PROBLEM TO WORK ON:
From the first line of the records down to the one that holds "The width and height of the screenshot is (335, 307).", transcribe each line exactly and add nothing.

************

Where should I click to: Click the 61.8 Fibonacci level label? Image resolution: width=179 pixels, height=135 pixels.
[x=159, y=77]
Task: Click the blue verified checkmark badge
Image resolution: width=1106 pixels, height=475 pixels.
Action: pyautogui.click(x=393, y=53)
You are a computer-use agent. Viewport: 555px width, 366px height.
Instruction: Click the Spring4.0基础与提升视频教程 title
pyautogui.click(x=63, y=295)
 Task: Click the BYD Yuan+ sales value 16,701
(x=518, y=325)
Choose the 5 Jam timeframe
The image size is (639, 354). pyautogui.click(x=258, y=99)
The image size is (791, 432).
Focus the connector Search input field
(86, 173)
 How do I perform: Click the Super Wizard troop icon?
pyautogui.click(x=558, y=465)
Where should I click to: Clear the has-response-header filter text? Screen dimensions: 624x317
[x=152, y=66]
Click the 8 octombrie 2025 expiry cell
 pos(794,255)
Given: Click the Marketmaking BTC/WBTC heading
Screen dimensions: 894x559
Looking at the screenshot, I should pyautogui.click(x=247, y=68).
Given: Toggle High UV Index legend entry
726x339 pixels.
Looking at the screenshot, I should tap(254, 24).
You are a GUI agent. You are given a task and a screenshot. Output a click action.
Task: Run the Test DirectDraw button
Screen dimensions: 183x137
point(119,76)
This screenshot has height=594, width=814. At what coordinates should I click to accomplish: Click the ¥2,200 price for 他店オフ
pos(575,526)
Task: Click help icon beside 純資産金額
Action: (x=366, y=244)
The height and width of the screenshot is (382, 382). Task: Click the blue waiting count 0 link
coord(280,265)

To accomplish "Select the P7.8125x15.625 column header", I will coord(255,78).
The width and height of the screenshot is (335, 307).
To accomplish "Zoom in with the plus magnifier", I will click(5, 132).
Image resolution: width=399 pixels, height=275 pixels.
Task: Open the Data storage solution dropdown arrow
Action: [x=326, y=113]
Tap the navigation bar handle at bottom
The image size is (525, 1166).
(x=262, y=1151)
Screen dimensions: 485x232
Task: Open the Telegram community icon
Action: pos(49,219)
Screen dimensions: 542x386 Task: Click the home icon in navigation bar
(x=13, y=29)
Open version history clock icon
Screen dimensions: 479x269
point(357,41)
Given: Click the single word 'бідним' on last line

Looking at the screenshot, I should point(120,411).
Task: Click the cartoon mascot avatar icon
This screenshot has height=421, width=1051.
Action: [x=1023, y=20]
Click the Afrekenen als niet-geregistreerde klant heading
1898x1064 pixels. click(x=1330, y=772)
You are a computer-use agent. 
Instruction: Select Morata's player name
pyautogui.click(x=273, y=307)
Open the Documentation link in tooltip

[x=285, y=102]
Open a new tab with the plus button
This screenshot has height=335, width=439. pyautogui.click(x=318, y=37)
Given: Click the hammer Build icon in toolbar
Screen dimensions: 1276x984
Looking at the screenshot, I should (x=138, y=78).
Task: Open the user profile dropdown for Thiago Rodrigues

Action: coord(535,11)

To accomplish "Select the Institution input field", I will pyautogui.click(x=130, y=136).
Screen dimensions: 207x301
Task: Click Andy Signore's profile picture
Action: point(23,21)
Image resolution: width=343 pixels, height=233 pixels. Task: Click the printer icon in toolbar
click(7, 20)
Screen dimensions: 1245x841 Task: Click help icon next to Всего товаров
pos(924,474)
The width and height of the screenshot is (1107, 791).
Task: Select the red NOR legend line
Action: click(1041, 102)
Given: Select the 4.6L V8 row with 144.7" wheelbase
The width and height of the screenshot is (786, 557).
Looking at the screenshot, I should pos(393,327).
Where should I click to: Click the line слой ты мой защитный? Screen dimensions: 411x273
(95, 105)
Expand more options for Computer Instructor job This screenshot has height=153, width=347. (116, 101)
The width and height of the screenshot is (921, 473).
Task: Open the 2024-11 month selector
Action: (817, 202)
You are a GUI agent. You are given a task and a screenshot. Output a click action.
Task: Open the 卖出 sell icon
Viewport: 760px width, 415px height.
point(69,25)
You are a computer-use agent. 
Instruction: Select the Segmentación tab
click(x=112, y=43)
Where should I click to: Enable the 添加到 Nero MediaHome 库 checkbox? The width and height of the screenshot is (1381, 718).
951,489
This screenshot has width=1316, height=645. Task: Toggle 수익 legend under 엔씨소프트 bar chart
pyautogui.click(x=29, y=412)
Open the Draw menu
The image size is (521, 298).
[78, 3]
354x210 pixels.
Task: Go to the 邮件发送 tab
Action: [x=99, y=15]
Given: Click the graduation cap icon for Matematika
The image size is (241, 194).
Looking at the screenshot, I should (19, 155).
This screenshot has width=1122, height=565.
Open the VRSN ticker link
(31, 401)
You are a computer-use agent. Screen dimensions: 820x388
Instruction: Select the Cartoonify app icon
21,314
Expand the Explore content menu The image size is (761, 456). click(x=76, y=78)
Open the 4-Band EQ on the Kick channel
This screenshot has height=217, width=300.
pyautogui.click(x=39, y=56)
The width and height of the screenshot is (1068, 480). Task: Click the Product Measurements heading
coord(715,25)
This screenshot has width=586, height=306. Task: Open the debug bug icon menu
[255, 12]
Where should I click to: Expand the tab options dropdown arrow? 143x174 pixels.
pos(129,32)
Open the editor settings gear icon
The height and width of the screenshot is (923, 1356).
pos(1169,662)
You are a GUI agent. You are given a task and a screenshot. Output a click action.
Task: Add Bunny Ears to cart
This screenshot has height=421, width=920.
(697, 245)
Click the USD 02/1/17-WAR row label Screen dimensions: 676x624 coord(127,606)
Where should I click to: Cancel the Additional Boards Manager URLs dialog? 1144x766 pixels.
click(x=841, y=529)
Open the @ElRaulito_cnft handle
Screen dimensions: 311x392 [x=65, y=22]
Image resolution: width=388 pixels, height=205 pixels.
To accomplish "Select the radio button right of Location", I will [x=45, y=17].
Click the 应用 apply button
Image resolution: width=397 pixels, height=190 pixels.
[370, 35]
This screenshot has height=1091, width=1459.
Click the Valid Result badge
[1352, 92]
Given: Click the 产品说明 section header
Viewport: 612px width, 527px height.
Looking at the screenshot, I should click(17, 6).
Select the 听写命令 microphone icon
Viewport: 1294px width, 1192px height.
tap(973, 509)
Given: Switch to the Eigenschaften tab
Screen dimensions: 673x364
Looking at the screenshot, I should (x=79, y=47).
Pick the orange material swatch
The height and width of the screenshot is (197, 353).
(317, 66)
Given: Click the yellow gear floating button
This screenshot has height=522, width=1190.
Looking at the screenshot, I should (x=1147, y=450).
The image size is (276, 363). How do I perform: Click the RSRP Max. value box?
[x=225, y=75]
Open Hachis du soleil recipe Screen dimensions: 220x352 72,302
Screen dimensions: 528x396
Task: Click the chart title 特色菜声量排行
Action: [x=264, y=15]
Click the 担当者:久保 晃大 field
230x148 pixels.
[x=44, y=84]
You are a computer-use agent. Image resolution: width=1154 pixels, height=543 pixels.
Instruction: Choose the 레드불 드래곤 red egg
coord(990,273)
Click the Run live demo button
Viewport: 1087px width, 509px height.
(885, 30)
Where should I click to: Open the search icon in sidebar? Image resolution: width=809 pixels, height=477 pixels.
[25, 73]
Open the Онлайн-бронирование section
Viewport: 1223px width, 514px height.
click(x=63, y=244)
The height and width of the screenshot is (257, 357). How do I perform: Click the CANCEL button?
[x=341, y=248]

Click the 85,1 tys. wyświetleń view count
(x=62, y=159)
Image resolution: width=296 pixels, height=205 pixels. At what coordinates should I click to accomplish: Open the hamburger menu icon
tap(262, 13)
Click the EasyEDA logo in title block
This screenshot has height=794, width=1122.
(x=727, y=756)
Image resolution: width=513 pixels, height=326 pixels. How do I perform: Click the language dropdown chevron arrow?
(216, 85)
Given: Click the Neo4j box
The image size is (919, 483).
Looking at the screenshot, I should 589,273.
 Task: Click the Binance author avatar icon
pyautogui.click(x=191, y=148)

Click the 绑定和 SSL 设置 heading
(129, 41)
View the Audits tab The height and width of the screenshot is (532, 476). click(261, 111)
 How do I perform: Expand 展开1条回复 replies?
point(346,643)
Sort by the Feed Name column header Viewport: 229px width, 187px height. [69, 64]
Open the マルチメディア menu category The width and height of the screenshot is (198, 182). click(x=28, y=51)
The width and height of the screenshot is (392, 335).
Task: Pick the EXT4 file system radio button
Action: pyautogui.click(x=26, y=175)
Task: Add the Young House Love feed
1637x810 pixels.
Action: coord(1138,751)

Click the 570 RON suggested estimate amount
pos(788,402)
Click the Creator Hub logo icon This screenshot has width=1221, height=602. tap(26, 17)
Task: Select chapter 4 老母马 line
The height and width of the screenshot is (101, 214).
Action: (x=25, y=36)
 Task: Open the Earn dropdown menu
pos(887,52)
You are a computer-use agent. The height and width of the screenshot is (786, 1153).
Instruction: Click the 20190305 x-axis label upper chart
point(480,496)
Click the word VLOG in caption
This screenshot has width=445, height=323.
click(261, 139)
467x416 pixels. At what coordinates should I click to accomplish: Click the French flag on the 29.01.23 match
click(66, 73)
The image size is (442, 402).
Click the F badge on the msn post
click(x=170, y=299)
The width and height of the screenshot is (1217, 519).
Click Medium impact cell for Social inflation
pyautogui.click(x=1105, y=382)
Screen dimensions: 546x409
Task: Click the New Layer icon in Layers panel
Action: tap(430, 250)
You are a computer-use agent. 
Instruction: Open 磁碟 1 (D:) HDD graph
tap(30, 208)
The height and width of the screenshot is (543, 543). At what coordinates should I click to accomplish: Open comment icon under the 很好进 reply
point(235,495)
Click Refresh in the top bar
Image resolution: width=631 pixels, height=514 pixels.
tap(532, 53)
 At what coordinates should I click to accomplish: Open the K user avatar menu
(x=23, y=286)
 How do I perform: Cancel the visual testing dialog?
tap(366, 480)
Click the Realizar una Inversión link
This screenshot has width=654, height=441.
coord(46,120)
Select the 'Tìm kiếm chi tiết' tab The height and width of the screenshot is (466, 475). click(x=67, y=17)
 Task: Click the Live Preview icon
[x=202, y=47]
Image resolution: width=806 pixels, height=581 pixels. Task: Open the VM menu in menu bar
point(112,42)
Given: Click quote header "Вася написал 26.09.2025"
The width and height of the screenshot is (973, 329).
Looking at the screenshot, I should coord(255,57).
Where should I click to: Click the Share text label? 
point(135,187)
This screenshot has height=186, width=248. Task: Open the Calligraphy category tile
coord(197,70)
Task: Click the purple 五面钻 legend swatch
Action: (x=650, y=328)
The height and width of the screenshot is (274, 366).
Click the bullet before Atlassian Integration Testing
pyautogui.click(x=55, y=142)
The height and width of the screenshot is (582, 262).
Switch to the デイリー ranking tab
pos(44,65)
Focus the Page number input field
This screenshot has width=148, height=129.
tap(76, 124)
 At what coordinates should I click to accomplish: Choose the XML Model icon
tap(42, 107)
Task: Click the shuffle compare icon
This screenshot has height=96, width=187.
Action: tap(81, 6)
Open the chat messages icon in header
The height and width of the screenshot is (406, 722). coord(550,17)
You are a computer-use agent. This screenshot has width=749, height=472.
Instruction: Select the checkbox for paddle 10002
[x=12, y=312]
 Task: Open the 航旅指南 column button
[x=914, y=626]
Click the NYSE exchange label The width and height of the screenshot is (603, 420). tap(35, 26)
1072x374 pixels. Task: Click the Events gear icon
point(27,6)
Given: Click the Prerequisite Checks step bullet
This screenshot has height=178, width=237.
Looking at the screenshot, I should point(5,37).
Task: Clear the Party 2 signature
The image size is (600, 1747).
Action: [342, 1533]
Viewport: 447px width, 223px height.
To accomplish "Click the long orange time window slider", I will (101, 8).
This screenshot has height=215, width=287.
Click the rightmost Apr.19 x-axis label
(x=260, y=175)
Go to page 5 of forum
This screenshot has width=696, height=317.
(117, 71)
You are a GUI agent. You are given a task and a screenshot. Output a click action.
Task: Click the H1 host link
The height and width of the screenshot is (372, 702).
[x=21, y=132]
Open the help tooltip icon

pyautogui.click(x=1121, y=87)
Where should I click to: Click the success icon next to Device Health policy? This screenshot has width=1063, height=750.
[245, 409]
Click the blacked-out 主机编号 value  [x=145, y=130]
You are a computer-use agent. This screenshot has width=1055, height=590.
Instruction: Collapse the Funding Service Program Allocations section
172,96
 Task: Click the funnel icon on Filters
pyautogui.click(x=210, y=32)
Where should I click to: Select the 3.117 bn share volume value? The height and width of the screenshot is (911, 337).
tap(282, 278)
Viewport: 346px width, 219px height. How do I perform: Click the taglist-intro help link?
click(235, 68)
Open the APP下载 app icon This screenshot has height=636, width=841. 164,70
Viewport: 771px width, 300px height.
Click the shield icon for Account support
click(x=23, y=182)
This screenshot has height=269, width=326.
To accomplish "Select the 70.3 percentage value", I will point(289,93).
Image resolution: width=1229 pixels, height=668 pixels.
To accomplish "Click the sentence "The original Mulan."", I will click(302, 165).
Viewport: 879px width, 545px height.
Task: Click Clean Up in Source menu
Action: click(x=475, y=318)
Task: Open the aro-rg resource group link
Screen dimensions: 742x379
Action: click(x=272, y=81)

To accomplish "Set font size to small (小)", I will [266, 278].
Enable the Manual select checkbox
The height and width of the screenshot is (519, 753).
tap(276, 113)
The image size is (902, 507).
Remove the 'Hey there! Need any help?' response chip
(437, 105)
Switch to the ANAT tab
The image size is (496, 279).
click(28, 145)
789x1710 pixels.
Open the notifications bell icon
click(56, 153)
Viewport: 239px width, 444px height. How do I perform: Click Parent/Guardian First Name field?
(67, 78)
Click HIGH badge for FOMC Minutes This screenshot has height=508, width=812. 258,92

************

ANSWER BELOW:
Where should I click to: Click the 61.8 Fibonacci level label? Image resolution: width=179 pixels, height=135 pixels.
[x=159, y=77]
Task: Click the blue verified checkmark badge
Image resolution: width=1106 pixels, height=475 pixels.
Action: pyautogui.click(x=393, y=53)
You are a computer-use agent. Viewport: 555px width, 366px height.
Instruction: Click the Spring4.0基础与提升视频教程 title
pyautogui.click(x=63, y=295)
 Task: Click the BYD Yuan+ sales value 16,701
(x=518, y=325)
Choose the 5 Jam timeframe
The image size is (639, 354). pyautogui.click(x=258, y=99)
The image size is (791, 432).
Focus the connector Search input field
(86, 173)
 How do I perform: Click the Super Wizard troop icon?
pyautogui.click(x=558, y=465)
Where should I click to: Clear the has-response-header filter text? Screen dimensions: 624x317
[x=152, y=66]
Click the 8 octombrie 2025 expiry cell
 pos(794,255)
Given: Click the Marketmaking BTC/WBTC heading
Screen dimensions: 894x559
Looking at the screenshot, I should pyautogui.click(x=247, y=68).
Given: Toggle High UV Index legend entry
726x339 pixels.
Looking at the screenshot, I should tap(254, 24).
You are a GUI agent. You are given a task and a screenshot. Output a click action.
Task: Run the Test DirectDraw button
Screen dimensions: 183x137
point(119,76)
This screenshot has height=594, width=814. At what coordinates should I click to accomplish: Click the ¥2,200 price for 他店オフ
pos(575,526)
Task: Click help icon beside 純資産金額
Action: (x=366, y=244)
The height and width of the screenshot is (382, 382). Task: Click the blue waiting count 0 link
coord(280,265)

To accomplish "Select the P7.8125x15.625 column header", I will coord(255,78).
The width and height of the screenshot is (335, 307).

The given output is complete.